» What is required: Update the records from the line that has "Screen dimensions: 1322x814" through the line that has "pos(673,109)", putting "navigation link" where "breadcrumb link" stands and leaving everything else unchanged.

» Entries:
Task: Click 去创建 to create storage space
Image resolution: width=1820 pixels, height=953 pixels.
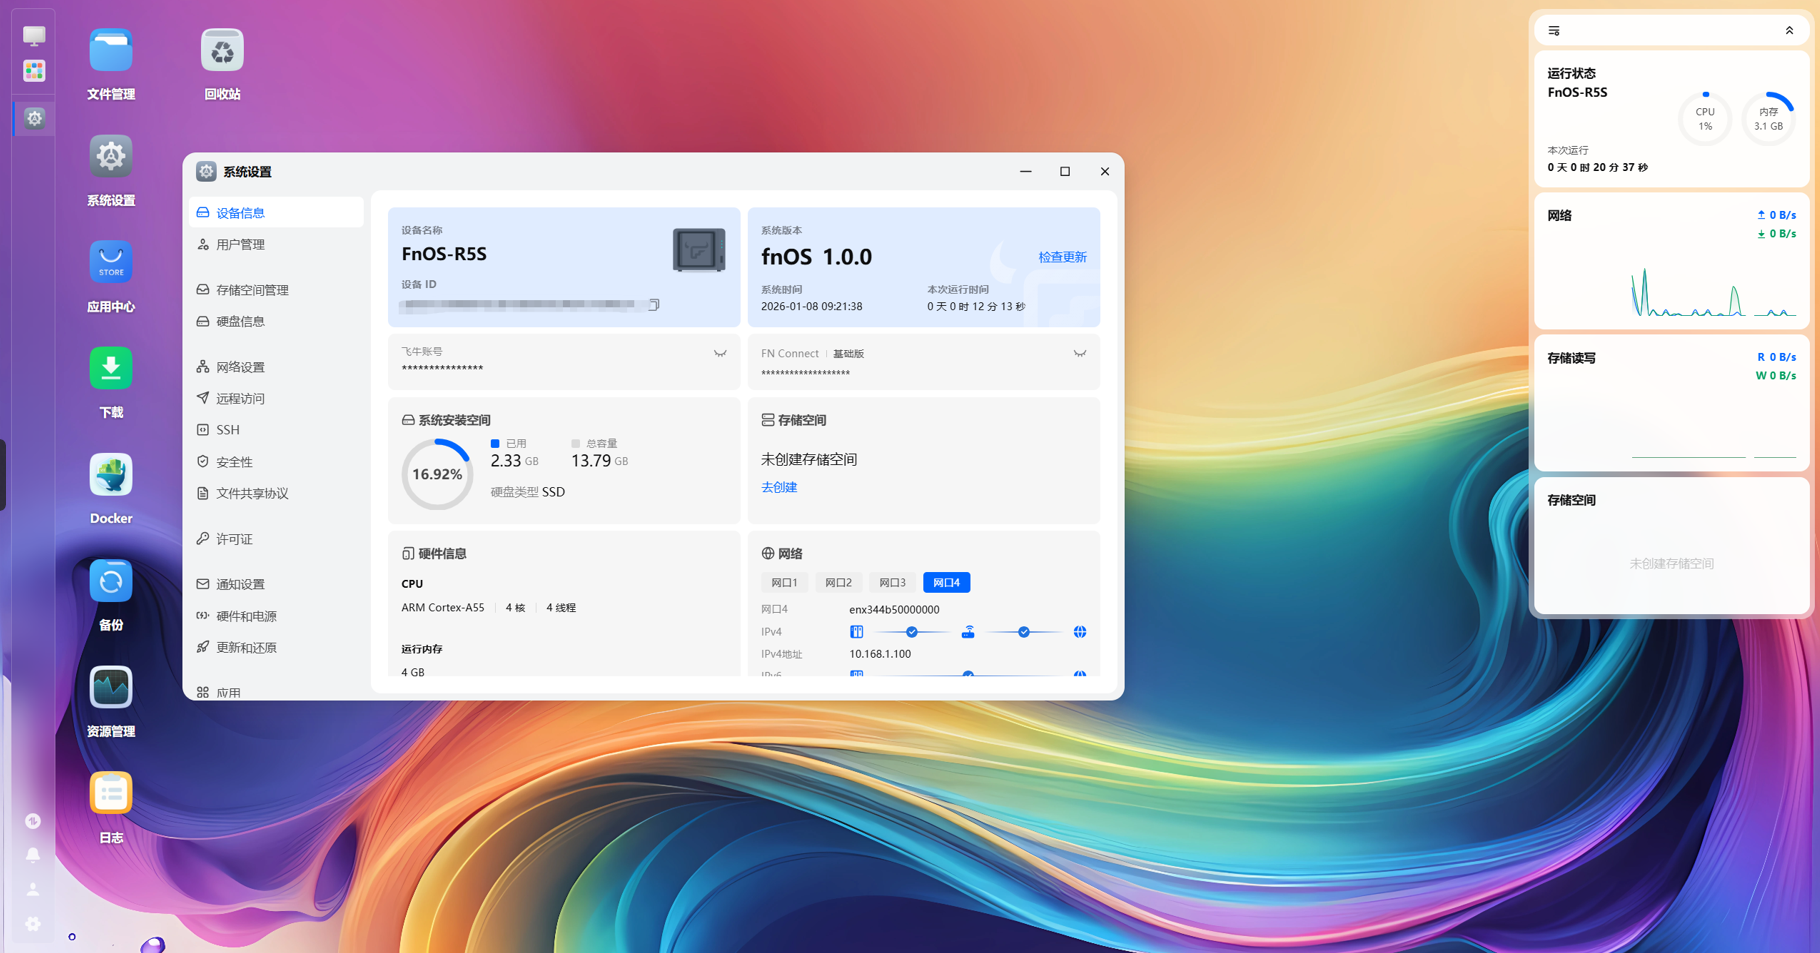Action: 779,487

* * *

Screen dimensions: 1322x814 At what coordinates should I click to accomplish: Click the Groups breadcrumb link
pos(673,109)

» Problem solution:
Screen dimensions: 1322x814 At what coordinates should I click to accomplish: Click the Groups navigation link
pos(673,109)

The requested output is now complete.